基于差分进化的神经网络通用扰动生成方法

Universal perturbation generation method of neural network based on differential evolution

针对超球面通用攻击(HGAA)算法中通用扰动搜索始终限定在空间球面上,不具有球内空间搜索能力的问题,提出一种基于超球面的差分进化算法。该算法将搜索空间扩大到球面内部,并通过差分进化(DE)算法搜索最优球面,从而生成愚弄率更高、模长更低的通用扰动。此外,分析了种群数量等关键参数对该算法的影响,并且测试了该算法生成的通用扰动在不同神经网络模型上的性能。在CIFAR10和SVHN图像分类数据集上进行验证,该算法与HGAA算法相比愚弄率最多提高了11.8个百分点。实验结果表明,该算法扩展了HGAA算法的通用扰动搜索空间,降低了通用扰动的模长,提高了通用扰动的愚弄率。
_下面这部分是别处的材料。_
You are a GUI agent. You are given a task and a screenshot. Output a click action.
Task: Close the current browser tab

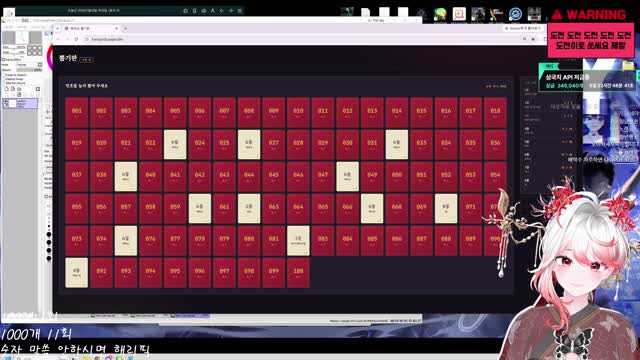(x=116, y=29)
Aiming at the problem that the universal perturbation search in HGAA(Hyperspherical General Adversarial Attacks)algorithm is always limited to the spatial spherical surface,and it does not have the ability to search the space inside the sphere,a differential evolution algorithm based on hypersphere was proposed.In the algorithm,the search space was expanded to the interior of the sphere,and Differential Evolution(DE)algorithm was used to search the optimal sphere,so as to generate universal perturbations with higher fooling rate and lower modulus length on this sphere.Besides,the influence of key parameters such as the number of populations on the algorithm was analyzed,and the performance of the universal perturbations generated by the algorithm on different neural network models was tested.The algorithm was verified on CIFAR10 and SVHN image classification datasets,and the fooling rate of the algorithm was increased by up to 11.8 percentage points compared with that of HGAA algorithm.Experimental results show that this algorithm extends the universal perturbation search space of the HGAA algorithm,reduces the modulus length of universal perturbation,and improves the fooling rate of universal perturbations.